肱笠雨とかいうものが降ってきてじっとしていられないので、皆がお帰りになろうとするが、笠を取る暇もない。思いもしないことで、いろいろと吹き散らしてこの上ない大風である。波がひどく荒々しく打ち寄せてきて、人々の足も地につかないようである。海の面は、衾を広げたように一面にきらきら光って、雷が鳴りひらめく。落ちてきそうな気がして、やっとのことで家にたどり着いて、
「このような目には遭ったこともないな」
「風などは吹くが、前触れがあって吹くものだ。あきれたことで珍しい」とおろおろしているが、雷は依然として止まず鳴り響いて、雨脚は当たる地面を突き通してしまいそうに音を立てて落ちてくる。「こうして世界は滅びてしまうのだろうか」と、心細く思いうろたえているが、君は落ち着いて経を誦していらっしゃる。
 日が暮れると、雷は少し鳴り止んだが、風は、夜も吹く。
「たくさん立てた願の力なのだろう」
「もうしばらくこのままだったら、波に呑みこまれて海に入ってしまうところだった」
「高潮というものに、あっという間に人の命がそこなわれるとは聞いているが、まこと、このようなことは、まだ見たこともない」と言い合っていた。
 明け方、みな寝ていた。君もちょっと寝入りなさると、誰ともわからない者が来て、
「どうして、宮からお召しがあるのに参上なさらぬのか」と言って、手探りで捜しているように見るうちに、目が覚めて、

「さては海龍王が、美しいものがひどく好きなもので、魅入ったのであったな」とお思いになると、とても気味が悪く、ここの住まいが耐えられなくお思いになった。

 

《のどかだった天気が一変して、突然、嵐になりました。

「肱笠雨」というのが面白い言い方です。肱笠雨は「笠が間に合わず、肱をかざし、袖を笠にするほど急に降ってくる雨」(『集成』)のことだそうで、思わず葛飾北斎の絵「駿州江尻」を思い出す、なんとも庶民的な光景を思い描かせる命名です。そこで貴族は知らない生活感なので「とかいうもの」と続きます。

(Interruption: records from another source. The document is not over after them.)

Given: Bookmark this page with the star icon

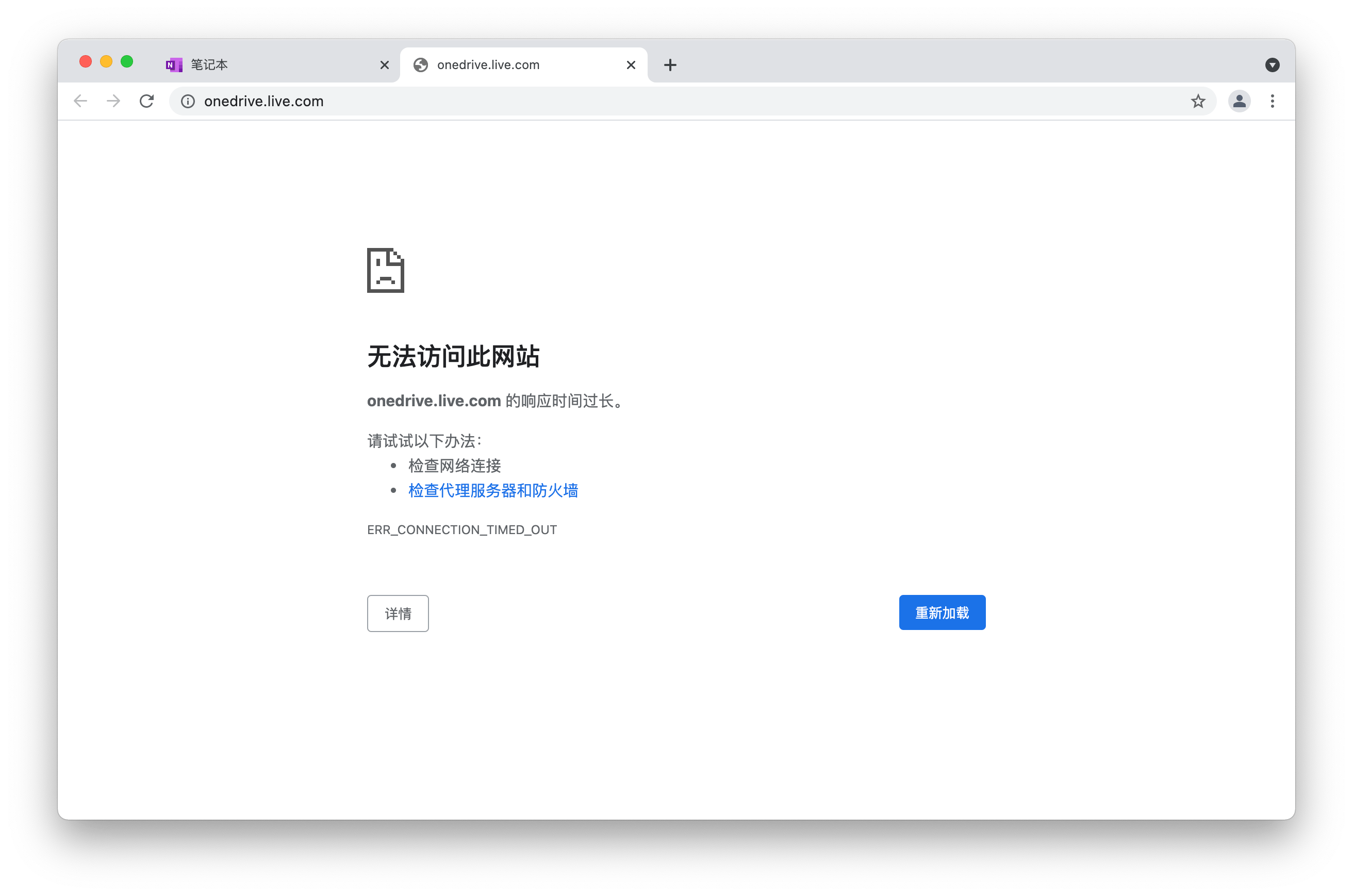Looking at the screenshot, I should [1198, 101].
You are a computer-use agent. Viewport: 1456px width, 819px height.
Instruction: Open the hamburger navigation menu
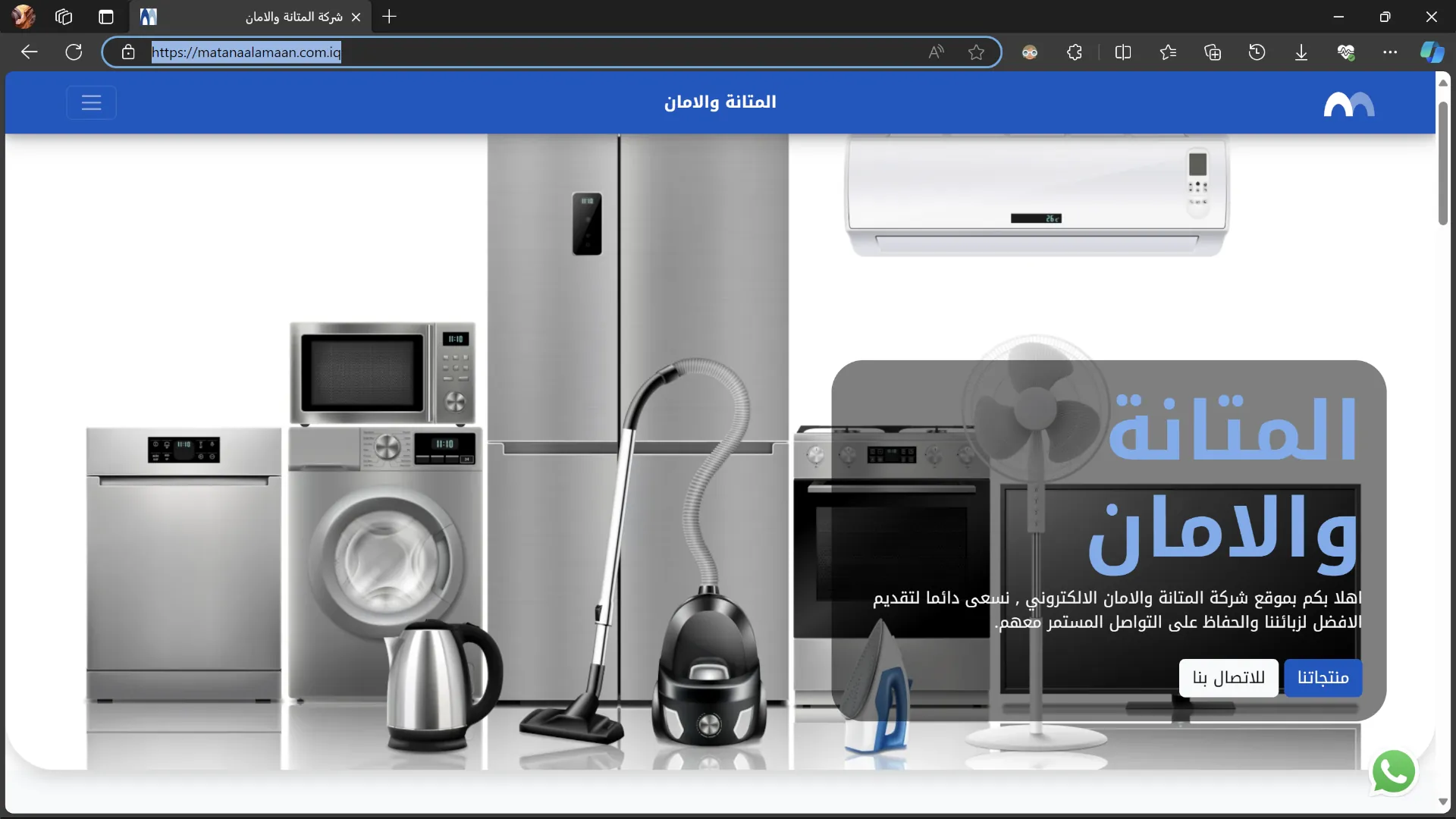click(91, 102)
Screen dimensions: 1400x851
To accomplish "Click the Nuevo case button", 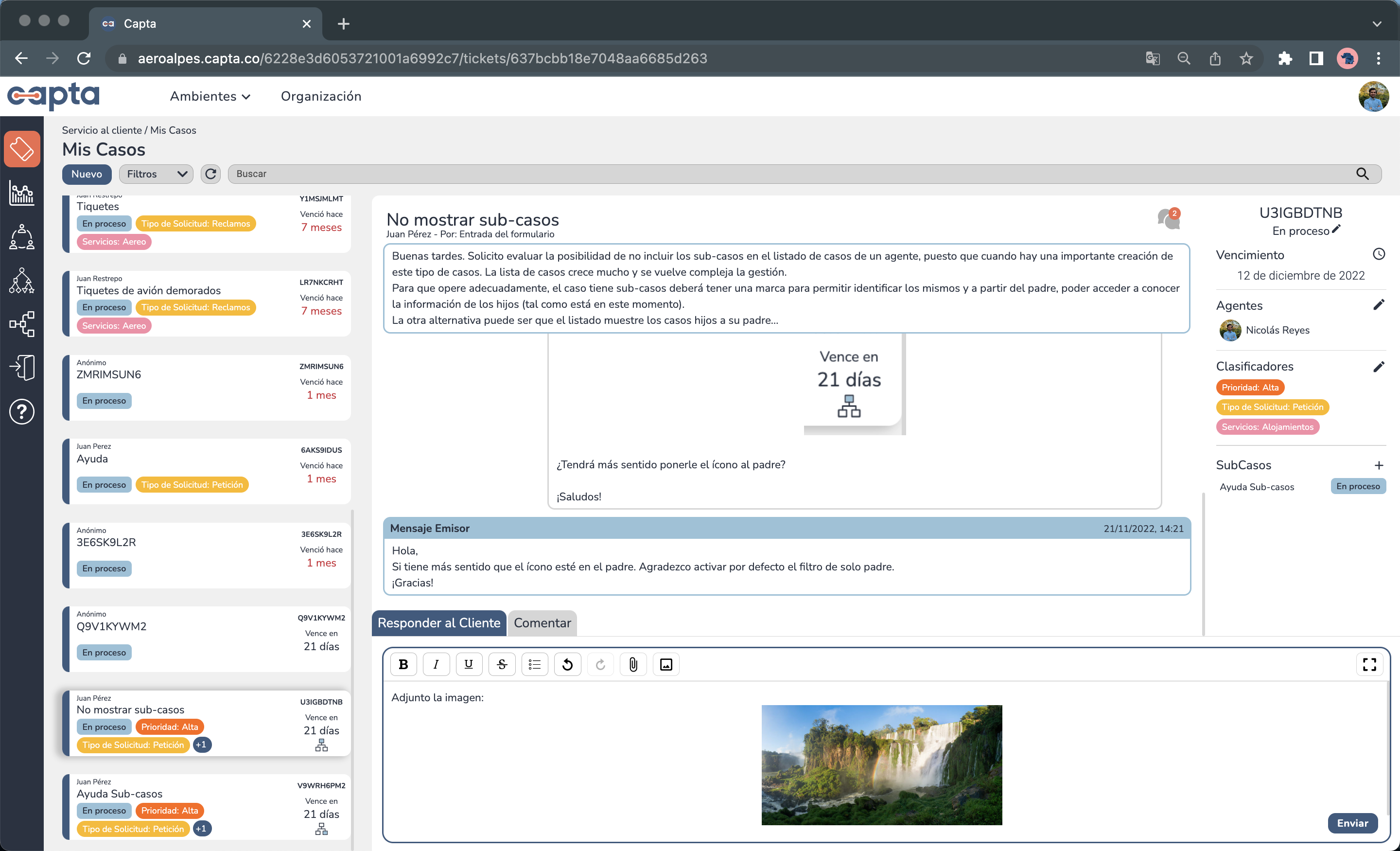I will (x=87, y=174).
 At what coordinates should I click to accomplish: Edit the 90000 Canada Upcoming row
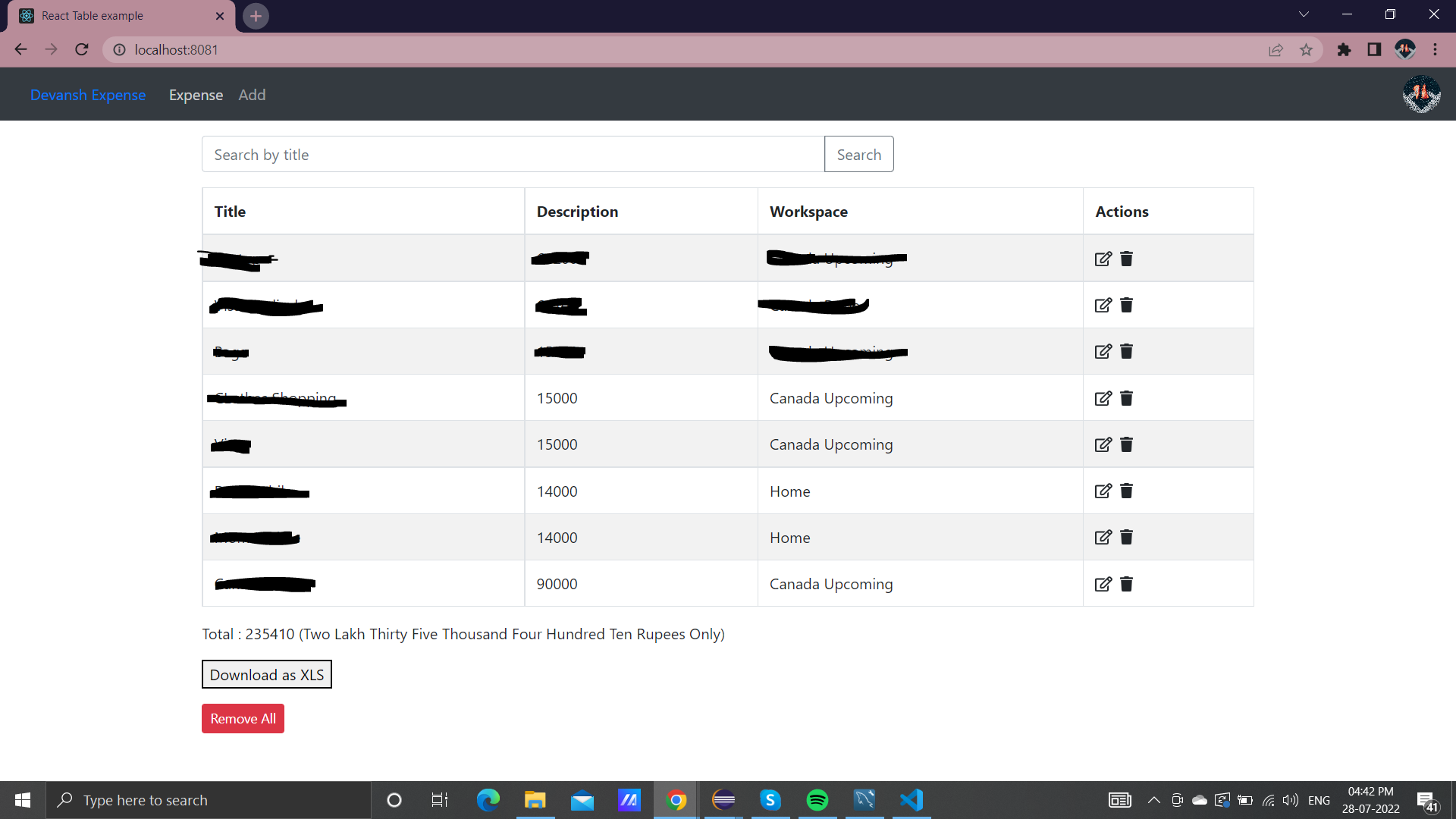tap(1103, 584)
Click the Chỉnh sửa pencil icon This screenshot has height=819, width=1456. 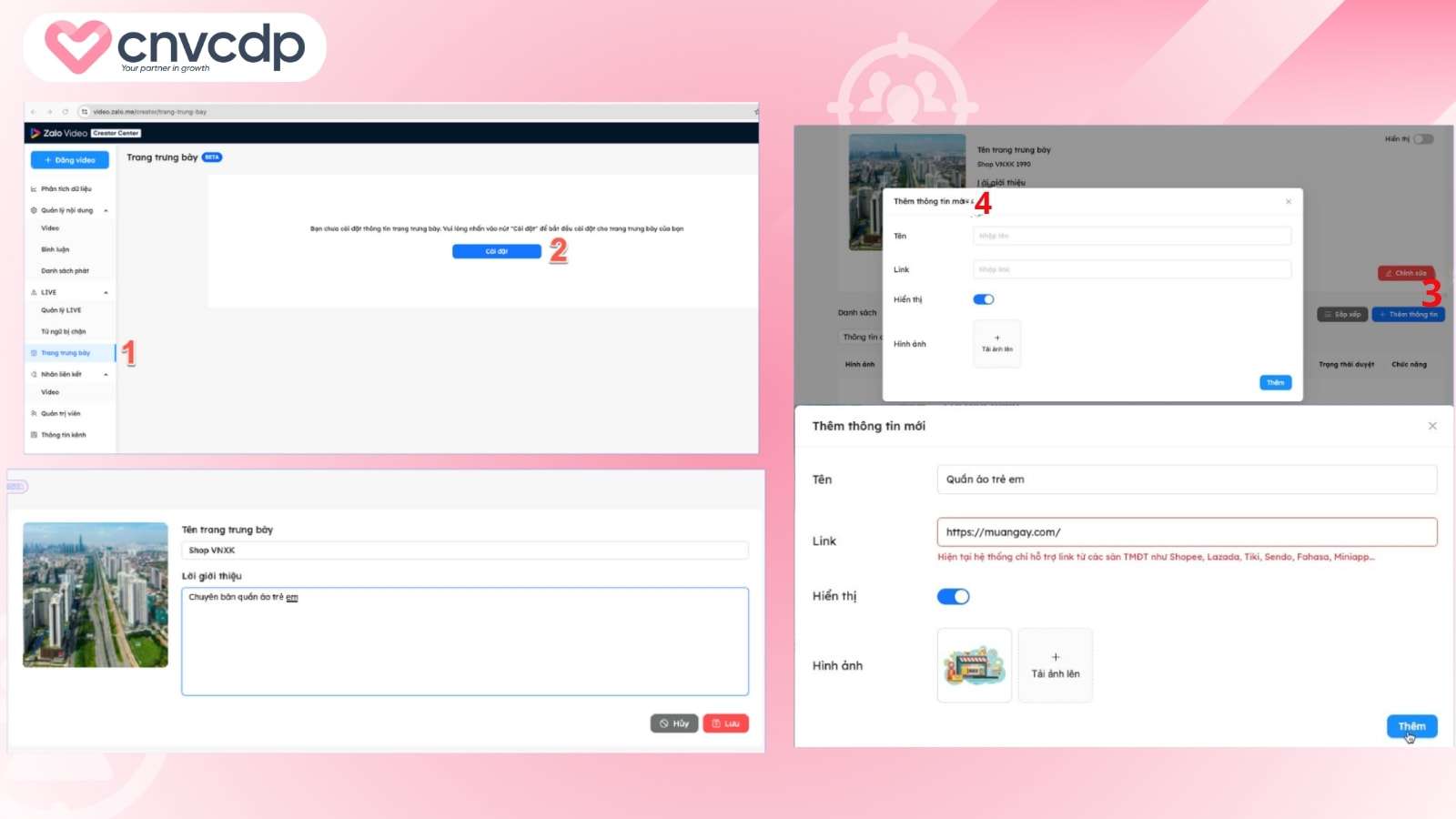point(1388,272)
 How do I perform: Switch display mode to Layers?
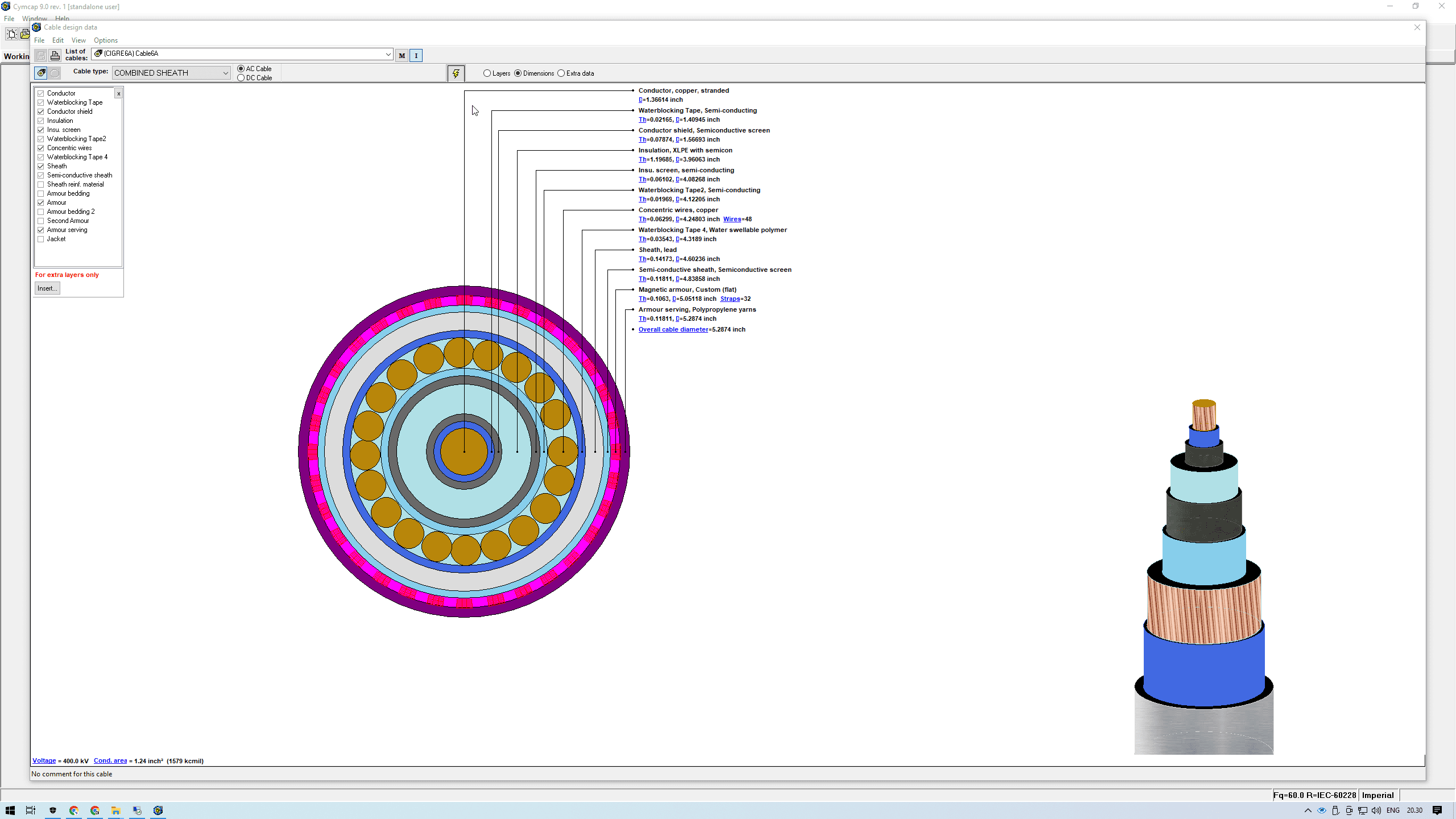point(487,73)
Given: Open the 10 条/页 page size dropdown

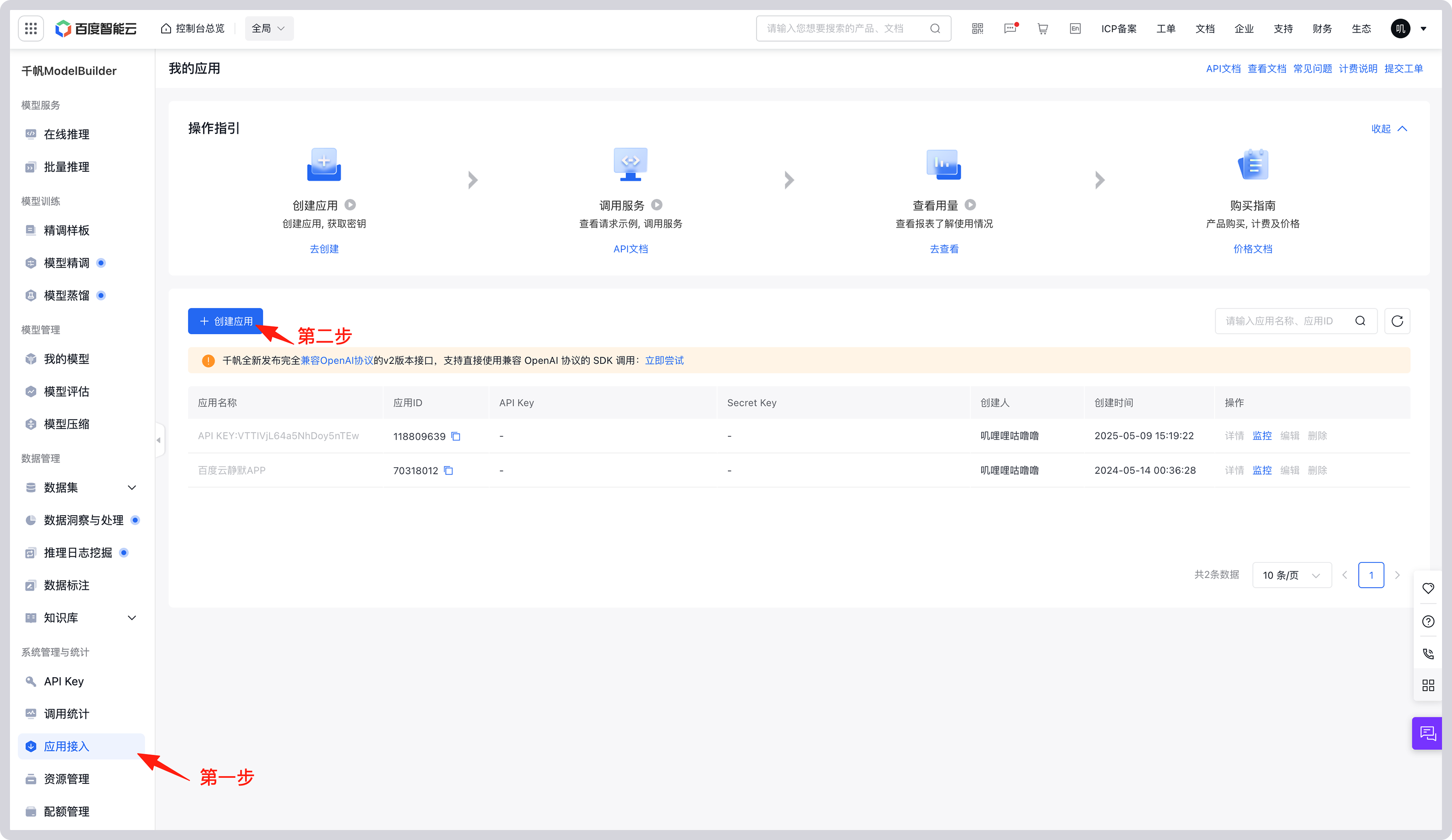Looking at the screenshot, I should click(x=1291, y=575).
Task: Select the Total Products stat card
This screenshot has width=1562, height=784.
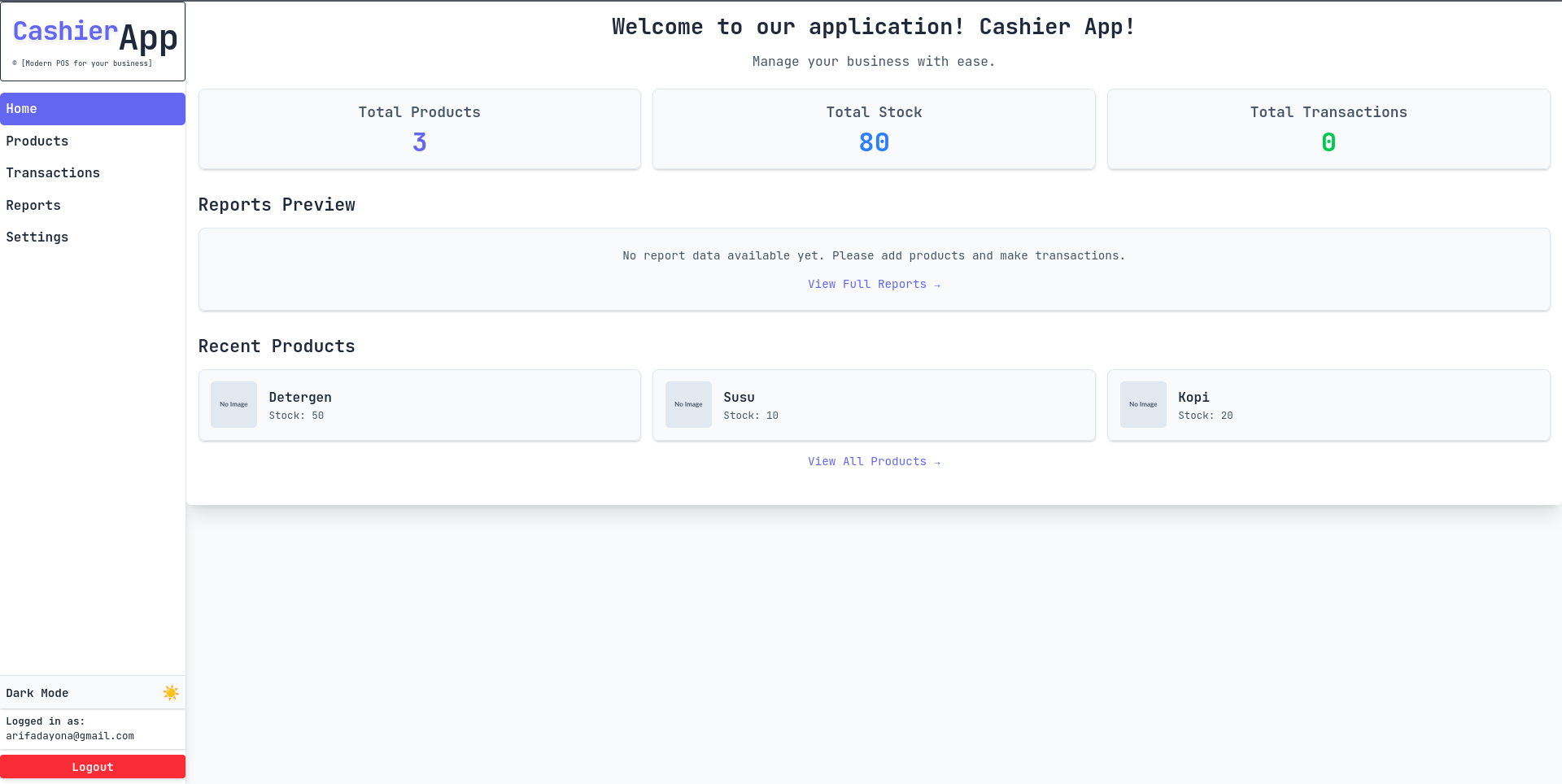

 雨が「雨脚は当たる地面を突き通してしまいそうに」降ってくるという表現も、迫力が感じられて印象的です。私は夕立などの折々にこの言葉を思い出します。

 明け方源氏は「誰ともわからない者」が来た夢を見るのですが、そこでまた彼は私たちの全く想定外のことを思って驚かせてくれます。

「さては海龍王が、美しいものがひどく好きなもので、魅入ったのであったな(原文・いといたうものめでするものにて、見入れたるなりけり)」と思ったというのです。自分がうつくしいので海龍王に魅入られたのだと思ったのでした。

『光る』も、「須磨」で一番面白いのはここだと言い、「丸谷・このヌケヌケとした味ね(笑い)。ぼくはここに平安朝的なものがすべて集約されている気がする。」「大野・例の朧月夜との密会が右大臣に見つかった時の源氏の態度と一脈つながっている。」「丸谷・しゃあしゃあとしてね。ここでは、自分が美なるものであると思い込んでいる。」と言っています。

『光る』同様、なんとまあナルシストであることよと呆れるのですが、それがまた、後では海龍王の仕業ではなかったことが分かるので、そこで思い出すと、またおかしいところです。